Millisecond pulsars are rapidly spinning neutron stars with unique evolutionary paths, highly stable periods, and diverse applications in astrophysics, including gravitational tests, planetary detection, and understanding stellar evolution.

Contribution

This paper reviews the properties, evolution, and multifaceted applications of millisecond pulsars, highlighting recent insights into their physics and astrophysical significance.

Findings

MSPs have stable periods suitable for precise astrophysical measurements.

They are used to test gravitational theories and detect gravitational waves.

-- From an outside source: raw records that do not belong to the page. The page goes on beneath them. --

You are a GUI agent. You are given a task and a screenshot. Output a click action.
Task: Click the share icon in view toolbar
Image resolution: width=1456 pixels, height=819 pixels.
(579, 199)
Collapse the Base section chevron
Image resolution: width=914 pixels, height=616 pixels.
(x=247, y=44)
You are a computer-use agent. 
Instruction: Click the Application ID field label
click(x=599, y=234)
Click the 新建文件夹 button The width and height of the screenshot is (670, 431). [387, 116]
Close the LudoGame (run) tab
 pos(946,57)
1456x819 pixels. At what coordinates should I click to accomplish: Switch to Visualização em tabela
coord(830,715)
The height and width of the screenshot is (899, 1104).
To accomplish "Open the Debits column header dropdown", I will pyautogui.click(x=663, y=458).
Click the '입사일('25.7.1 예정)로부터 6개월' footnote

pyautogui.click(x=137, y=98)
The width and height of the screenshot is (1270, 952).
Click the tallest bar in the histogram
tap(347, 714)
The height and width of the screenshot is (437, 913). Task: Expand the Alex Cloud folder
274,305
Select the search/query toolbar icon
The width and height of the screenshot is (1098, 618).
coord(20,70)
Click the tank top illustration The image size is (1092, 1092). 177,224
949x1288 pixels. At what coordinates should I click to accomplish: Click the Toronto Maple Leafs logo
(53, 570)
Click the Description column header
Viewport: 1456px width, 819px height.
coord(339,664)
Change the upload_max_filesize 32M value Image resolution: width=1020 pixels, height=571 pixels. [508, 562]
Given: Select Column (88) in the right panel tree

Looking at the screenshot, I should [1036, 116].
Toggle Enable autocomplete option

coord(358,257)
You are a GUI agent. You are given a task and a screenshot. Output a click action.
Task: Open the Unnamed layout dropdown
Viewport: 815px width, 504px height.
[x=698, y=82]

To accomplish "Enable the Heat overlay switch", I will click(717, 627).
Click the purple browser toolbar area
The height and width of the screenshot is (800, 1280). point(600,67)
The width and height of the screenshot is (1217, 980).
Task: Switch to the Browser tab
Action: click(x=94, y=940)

Transitioning MSPs provide insights into accretion physics.

Abstract

Millisecond pulsars (MSPs) are short-period pulsars that are distinguished from "normal" pulsars, not only by their short period, but also by their very small spin-down rates and high probability of being in a binary system. These properties are consistent with MSPs having a different evolutionary history to normal pulsars, viz., neutron-star formation in an evolving binary system and spin-up due to accretion from the binary companion. Their very stable periods make MSPs nearly ideal probes of a wide variety of astrophysical phenomena. For example, they have been used to detect planets around pulsars, to test the accuracy of gravitational theories, to set limits on the low-frequency gravitational-wave background in the Universe, and to establish pulsar-based timescales that rival the best atomic-clock timescales in long-term stability. MSPs also provide a window into stellar and binary evolution, often suggesting exotic pathways to the observed systems. The X-ray accretion-powered MSPs, and especially those that transition between an accreting X-ray MSP and a non-accreting radio MSP, give important insight into the physics of accretion on to highly magnetised neutron stars.